> **The problem**
Transcribe exactly, and only, the lines running from the one with "Click the 27.008.200.318 Bytes size value" to the end of the entries below, both included, without any pictures.

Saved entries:

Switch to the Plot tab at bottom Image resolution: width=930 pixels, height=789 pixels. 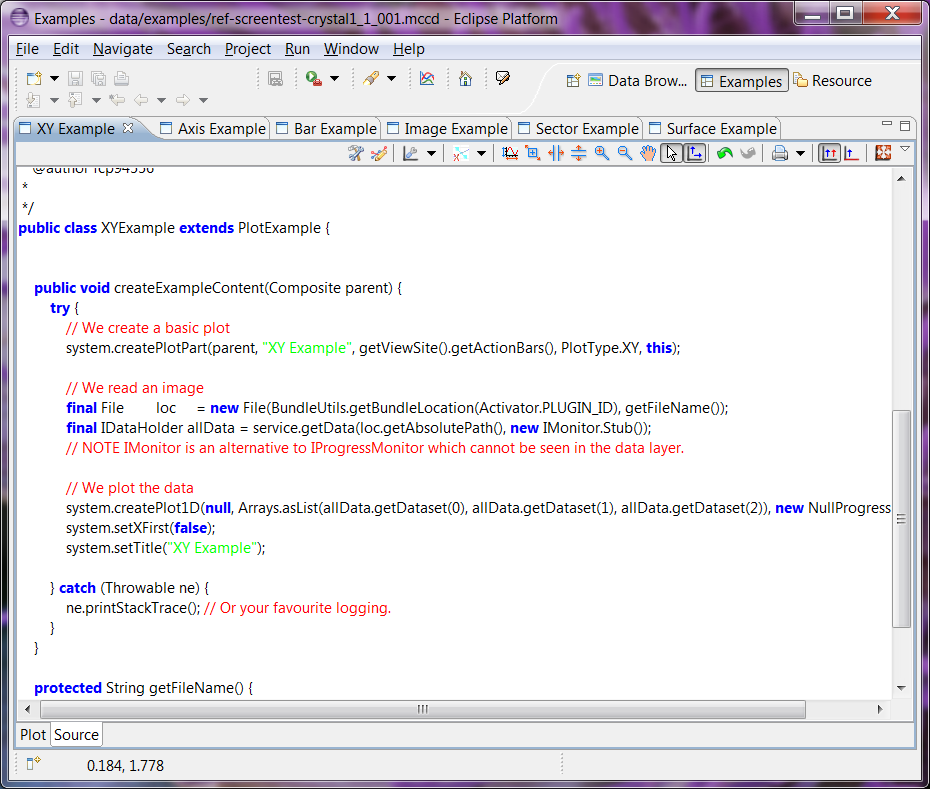[x=33, y=734]
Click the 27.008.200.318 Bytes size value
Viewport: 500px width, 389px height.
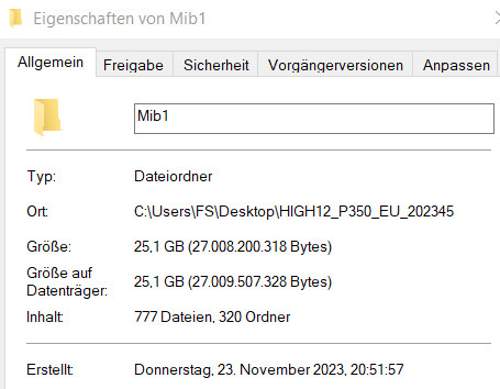click(233, 247)
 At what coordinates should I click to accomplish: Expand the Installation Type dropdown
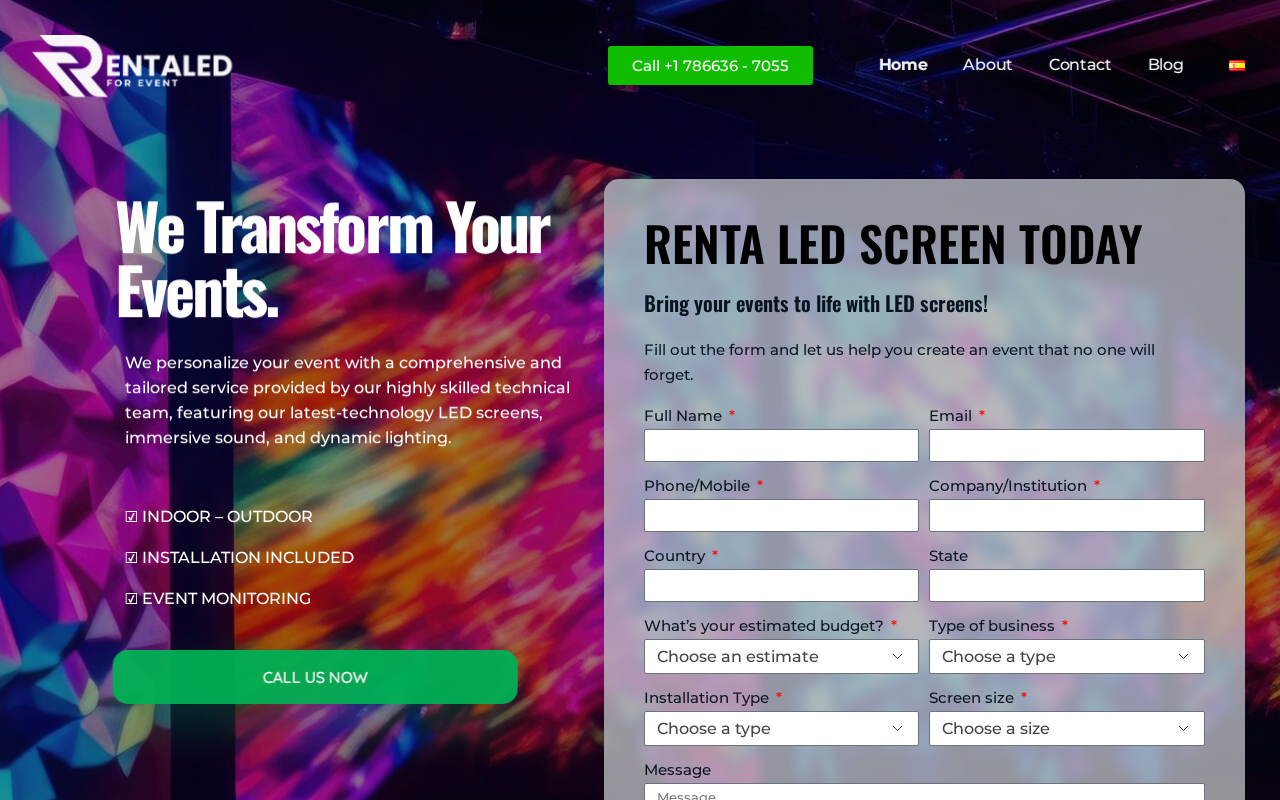click(x=781, y=729)
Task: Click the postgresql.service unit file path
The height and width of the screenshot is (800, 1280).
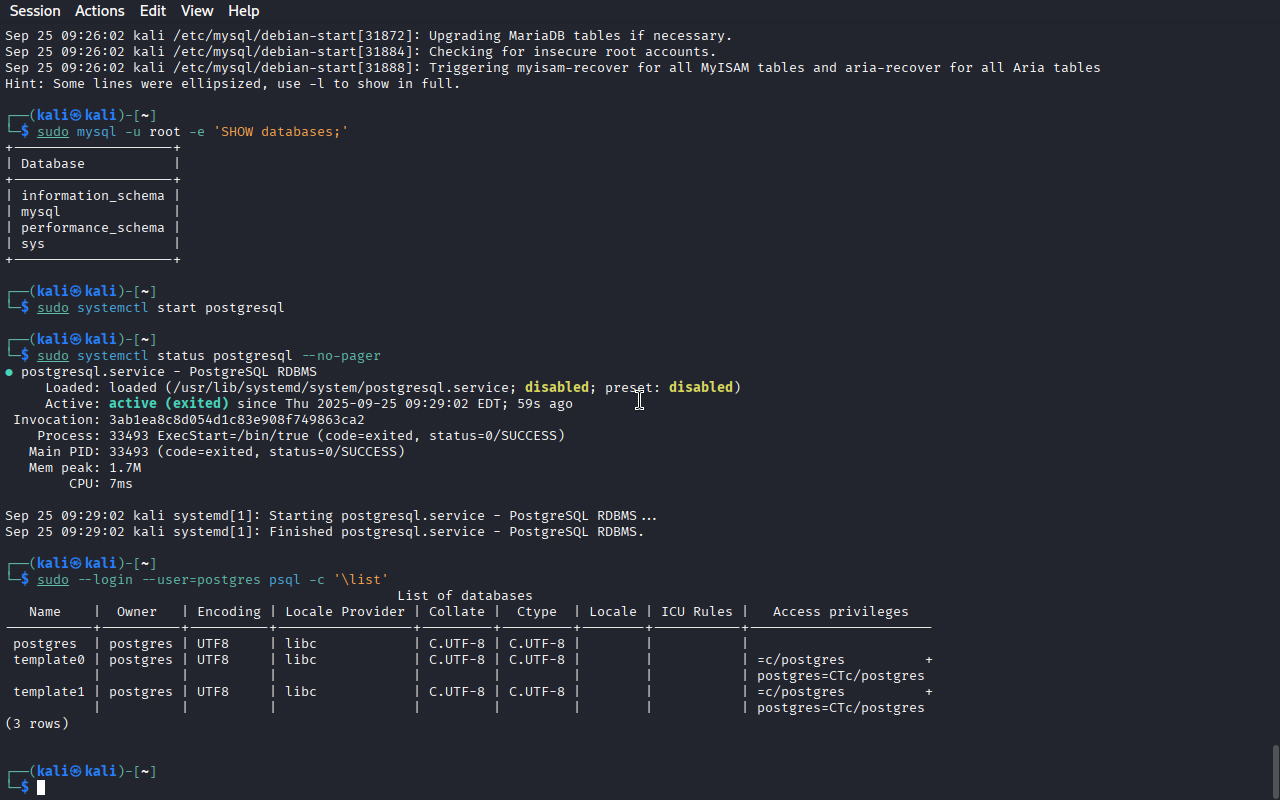Action: tap(340, 388)
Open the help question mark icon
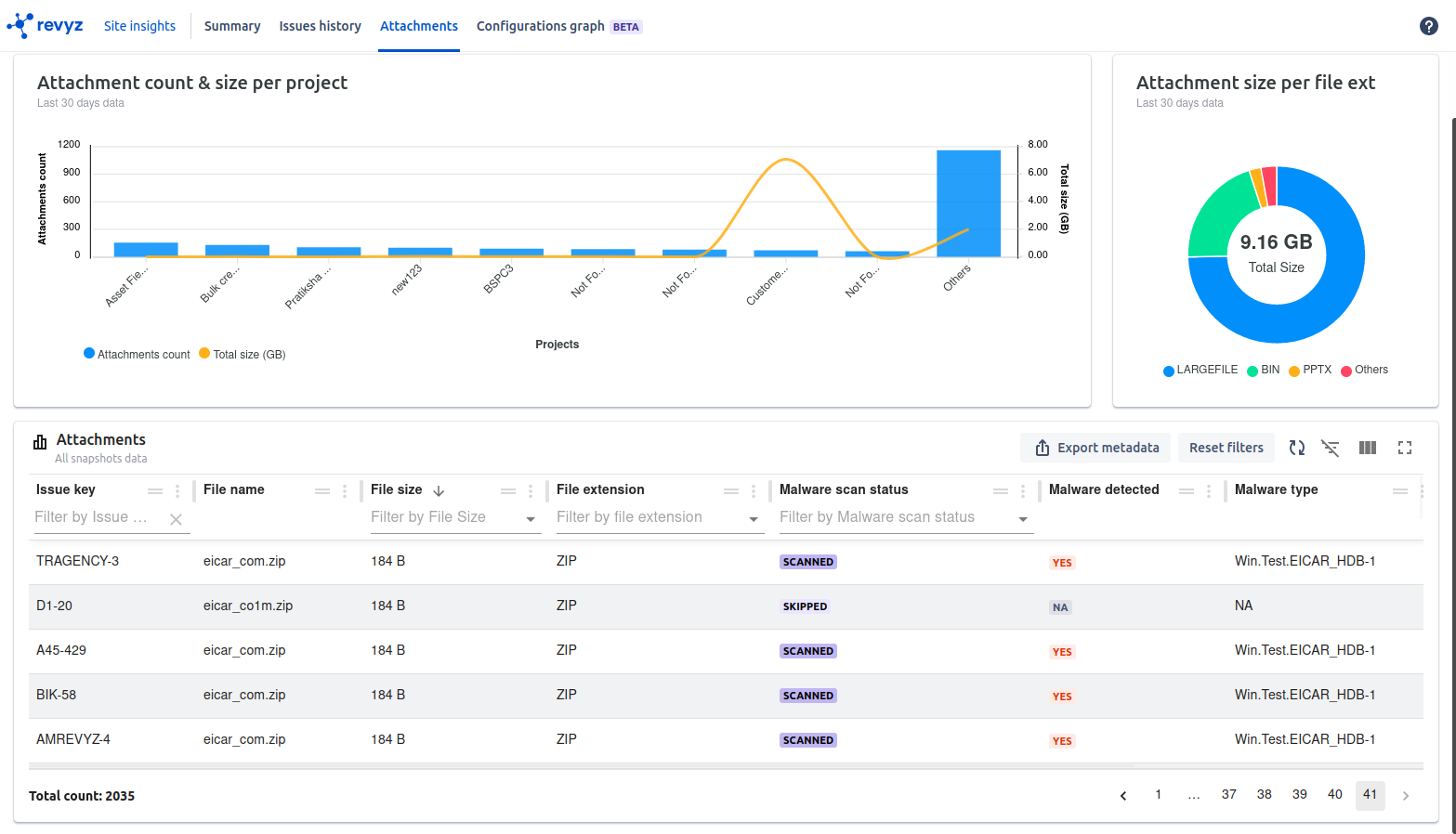This screenshot has width=1456, height=834. [x=1428, y=26]
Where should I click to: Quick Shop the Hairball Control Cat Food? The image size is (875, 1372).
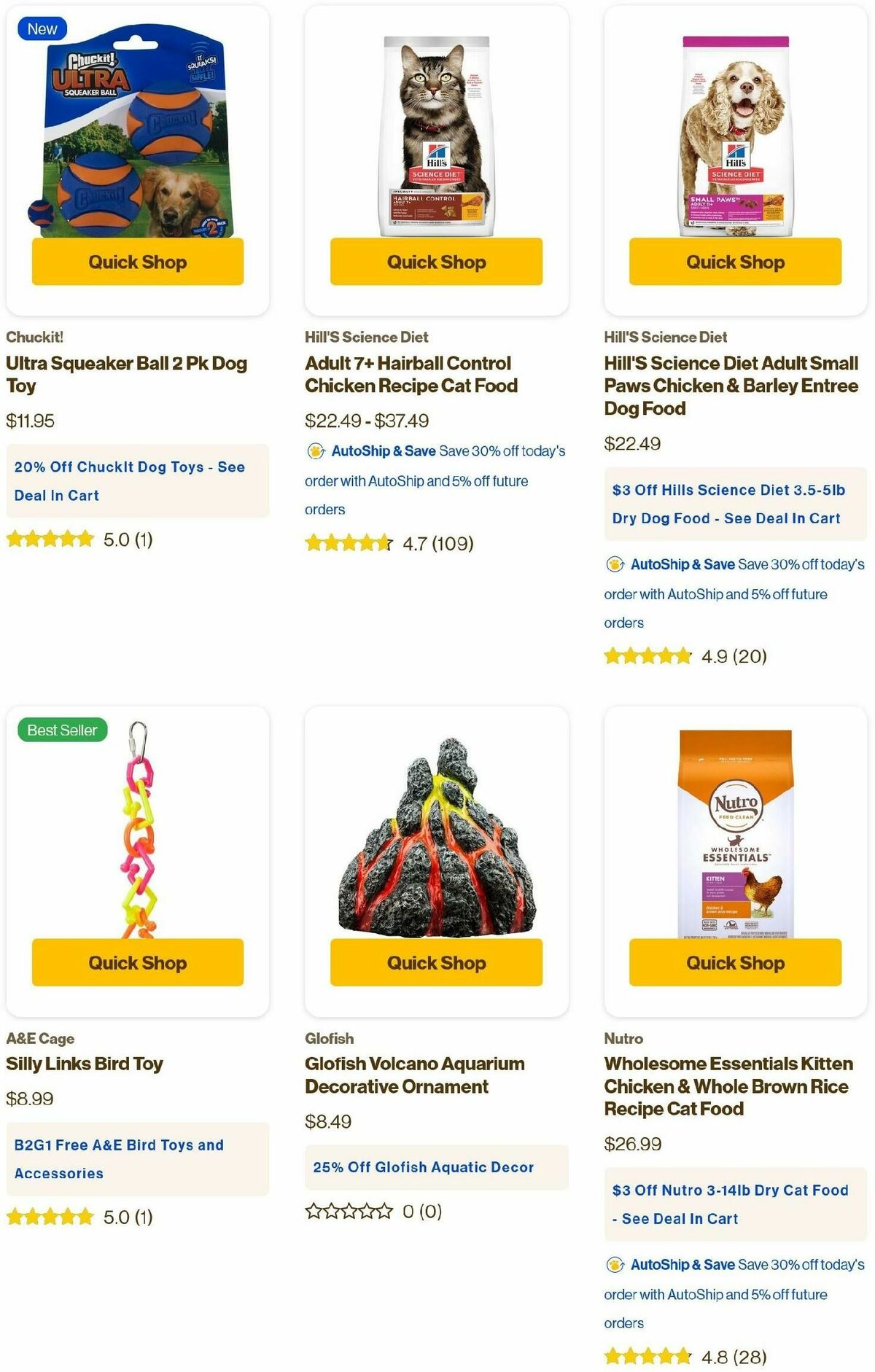436,262
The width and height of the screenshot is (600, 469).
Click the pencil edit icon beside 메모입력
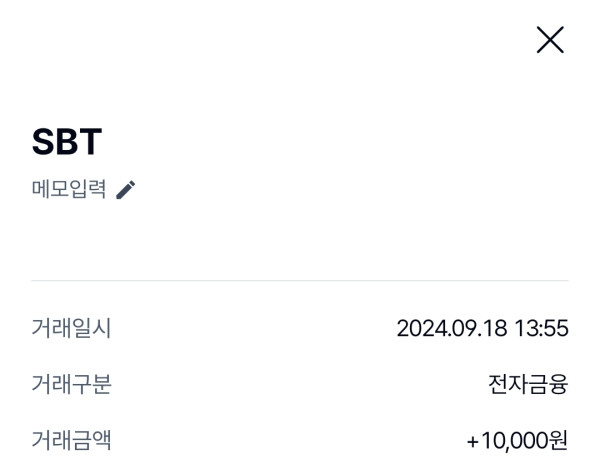(x=125, y=190)
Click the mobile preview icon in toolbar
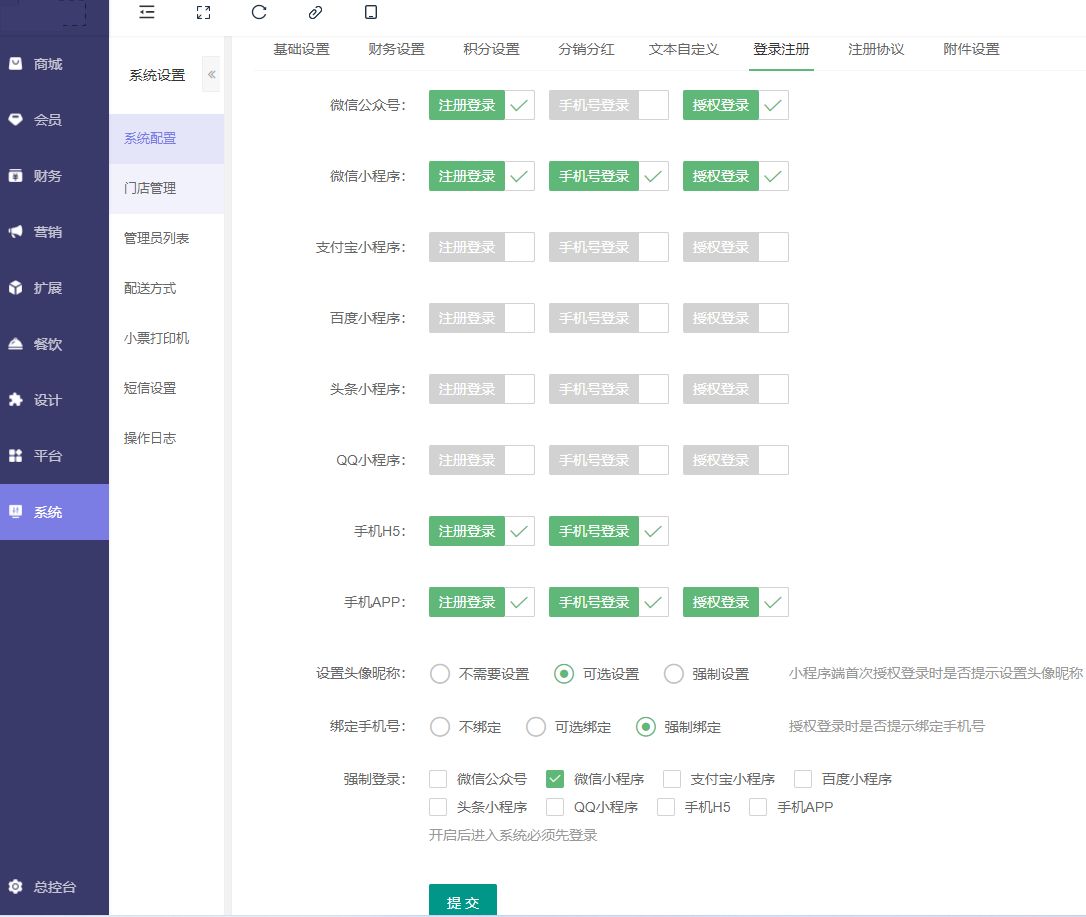The width and height of the screenshot is (1086, 917). (x=371, y=12)
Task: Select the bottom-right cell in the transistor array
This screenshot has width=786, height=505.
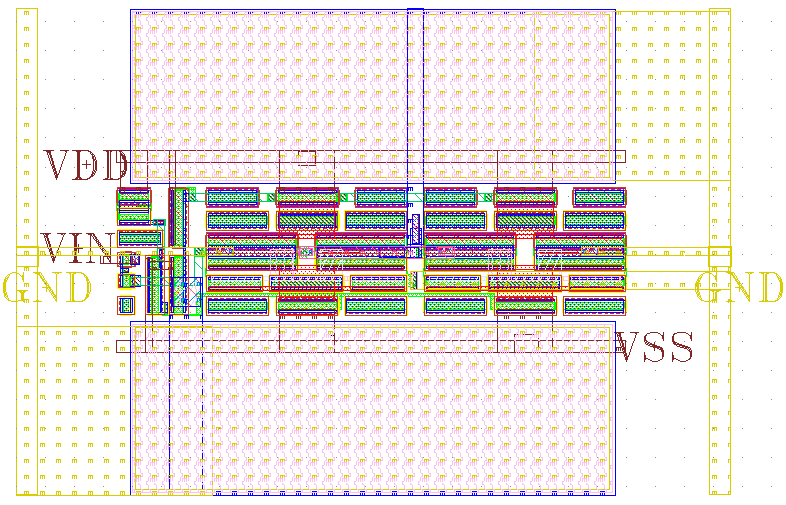Action: [x=594, y=305]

> **Problem solution**
Click the 27.008.200.318 Bytes size value
Viewport: 500px width, 389px height.
click(233, 247)
 At what coordinates should I click to accomplish: Expand the Installation Type dropdown
click(x=781, y=729)
Task: Click the postgresql.service unit file path
The height and width of the screenshot is (800, 1280).
Action: tap(340, 388)
Open the help question mark icon
This screenshot has width=1456, height=834. [x=1428, y=26]
Where should I click to: Quick Shop the Hairball Control Cat Food? The image size is (875, 1372).
436,262
The width and height of the screenshot is (600, 469).
Click the pencil edit icon beside 메모입력
(x=125, y=190)
Click the mobile preview icon in toolbar
The width and height of the screenshot is (1086, 917). (x=371, y=12)
Task: Select the bottom-right cell in the transistor array
This screenshot has width=786, height=505.
Action: [x=594, y=305]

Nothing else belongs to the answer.